Zuma not responsible for trial delays – lawyers
Publish date: 04 November 2019
Issue Number: 848
Diary: IBA Legalbrief Africa
Category: South Africa
Former President Jacob Zuma’s lawyers say the High Court that dismissed his bid to permanently stop his corruption prosecution was wrong to find he was equally responsible for the delays in his trial, notes legal writer Karyn Maughan in a Business Day report. ‘The High Court ought to have found that only the NPA is constitutionally obliged to ensure that Mr Zuma’s prosecution was brought within a reasonable time as required by the Constitution,’ Zuma’s lawyers argue in a 25-page leave to appeal application filed at the KZN High Court (Pietermaritzburg) on Friday. They also undermine any suggestion that Zuma’s multiple court challenges to various aspects of his prosecution were responsible for the 14-year delay in his trial. ‘The fact that Mr Zuma exercised his constitutional rights to challenge the conduct of the NPA in its exercise of prosecutorial discretion does not make him liable for the unreasonable delay,’ they argue.

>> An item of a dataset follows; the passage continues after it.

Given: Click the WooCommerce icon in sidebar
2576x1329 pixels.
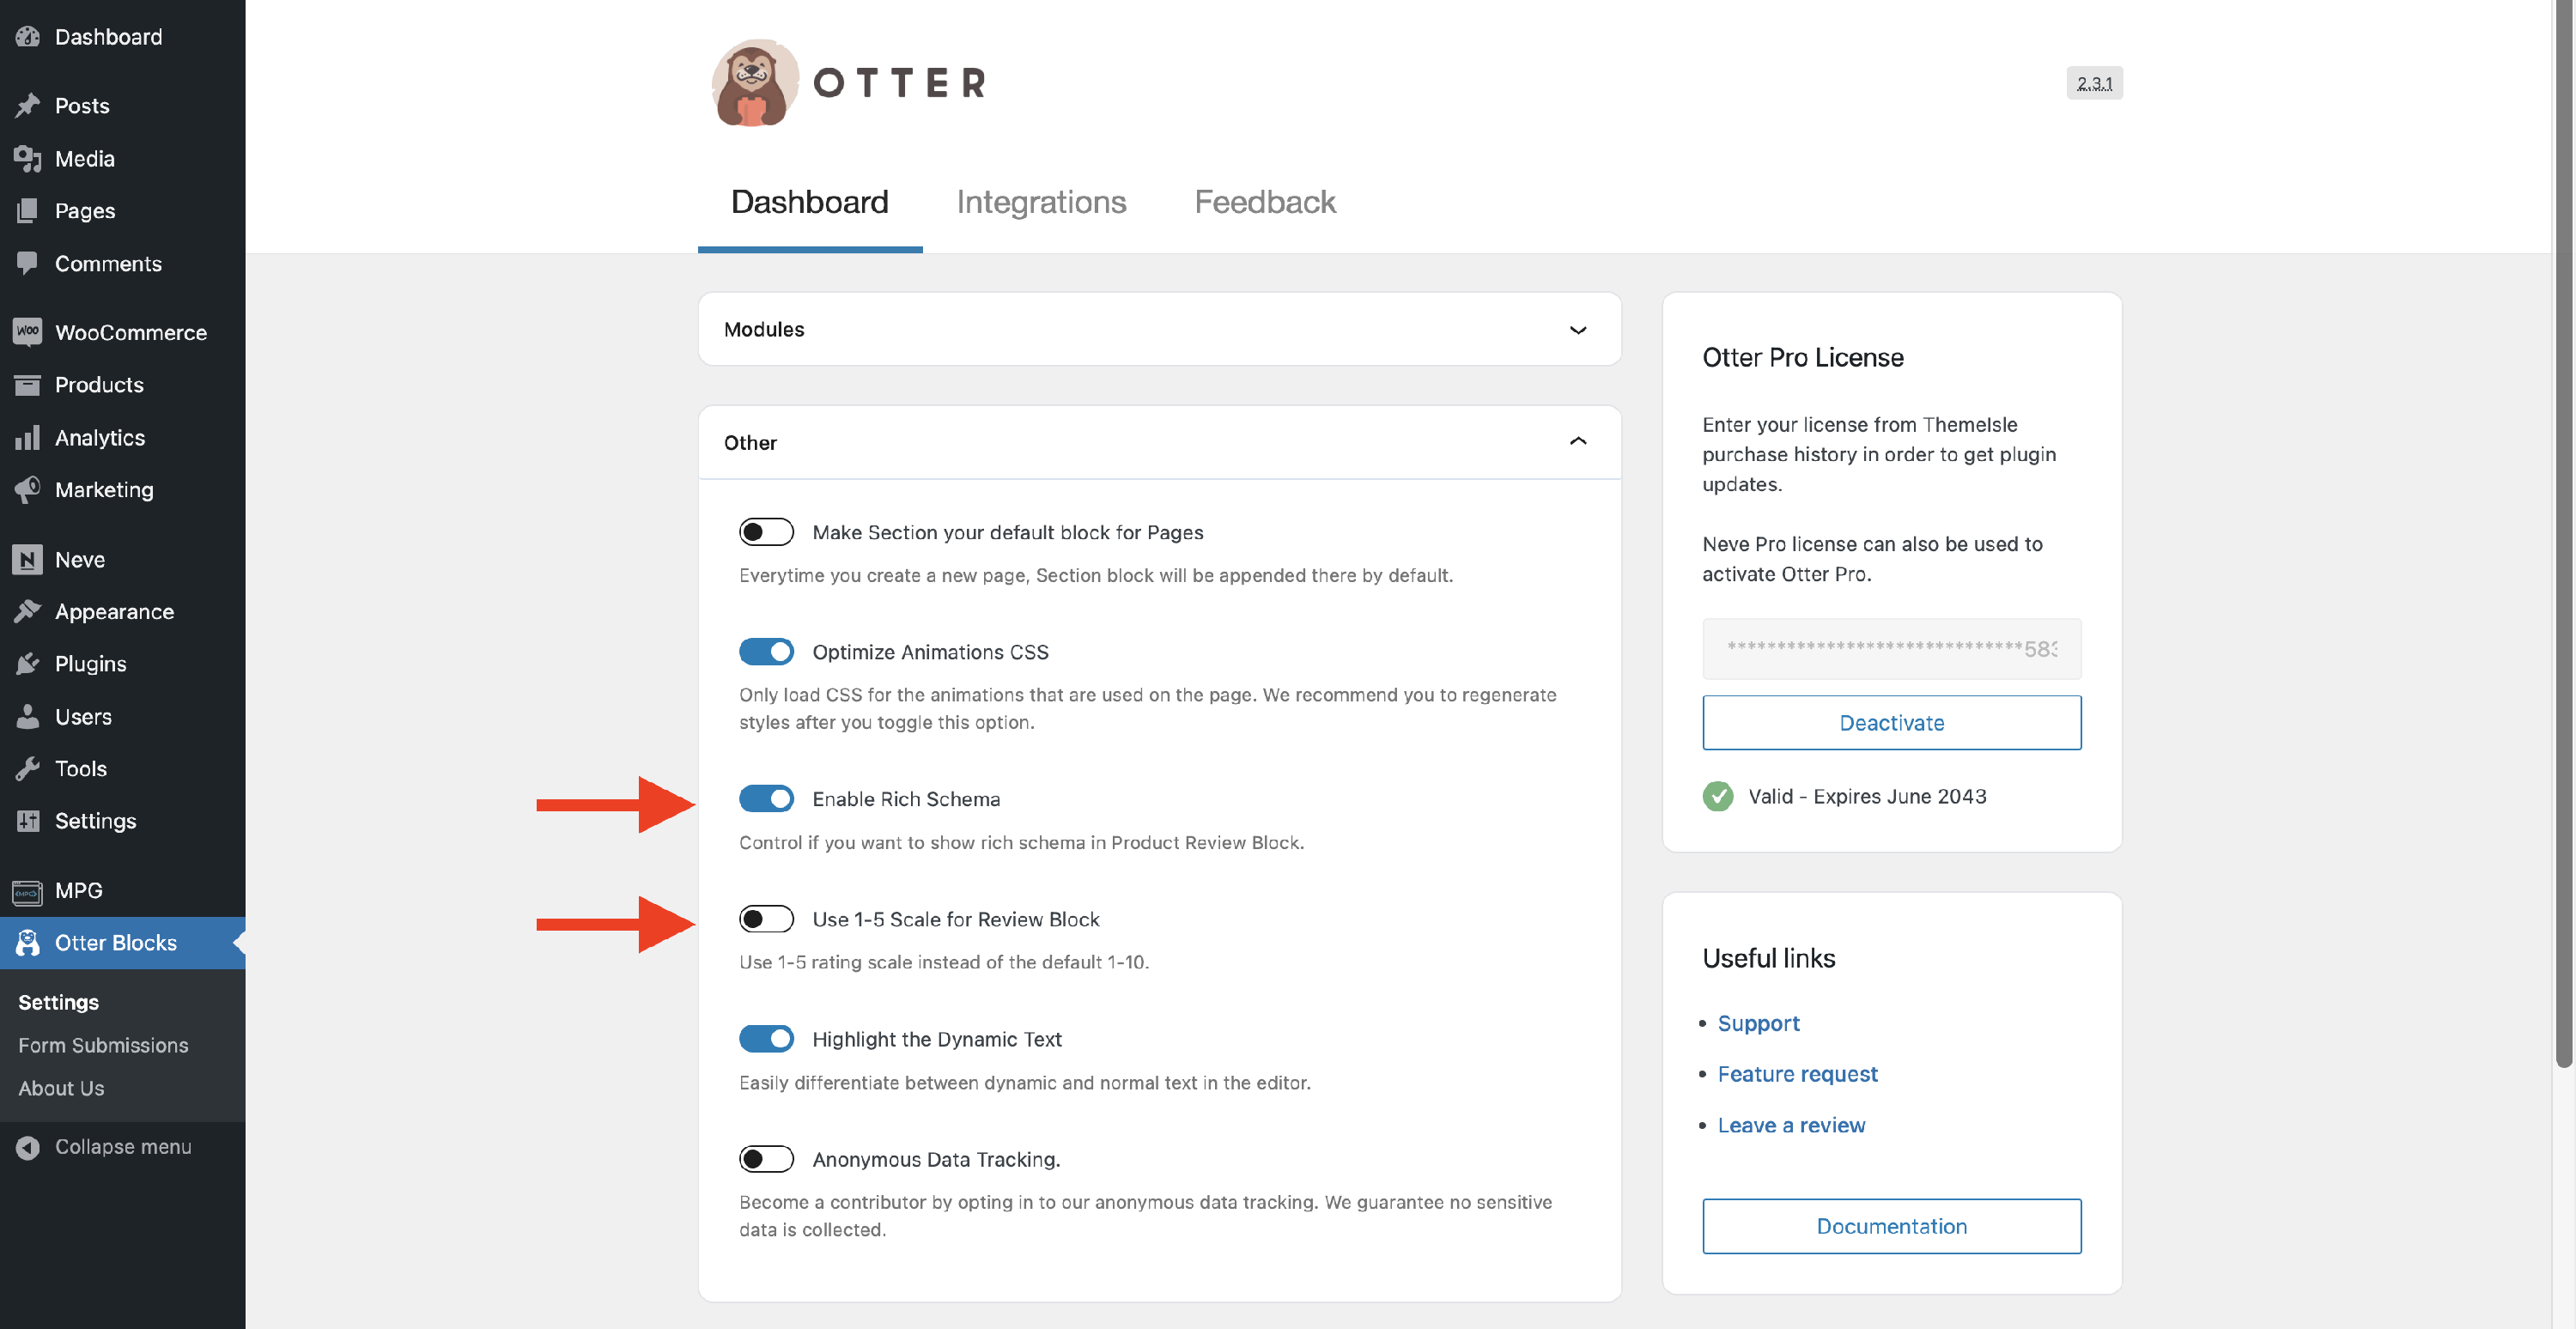Looking at the screenshot, I should (x=27, y=332).
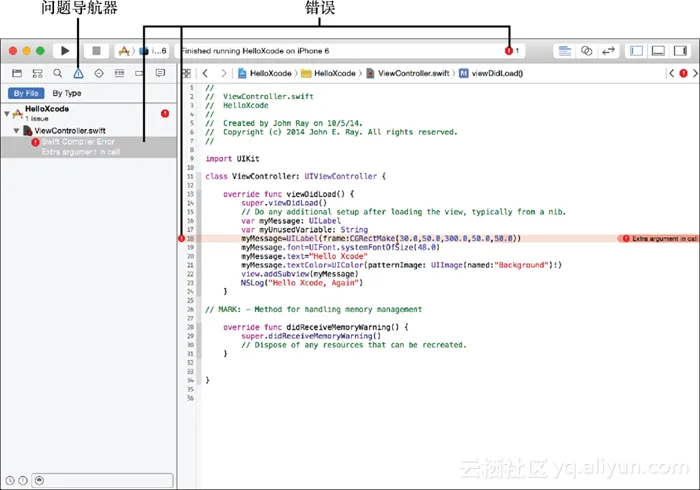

The bid to appeal the ruling will be heard on 22 November. If unsuccessful, Zuma faces the prospect of going on trial, with Thales, in April 2020. Zuma’s lawyers argue that the High Court disregarded the ‘incontrovertible evidence of political interference of the Zuma prosecution by the NPA’, as contained in a statement by prosecutions boss Willie Hofmeyr, which was dismissed by the SCA. The court ought to have found that political interference with prosecution was a breach of the independence of the NPA and accordingly unconstitutional, they argue.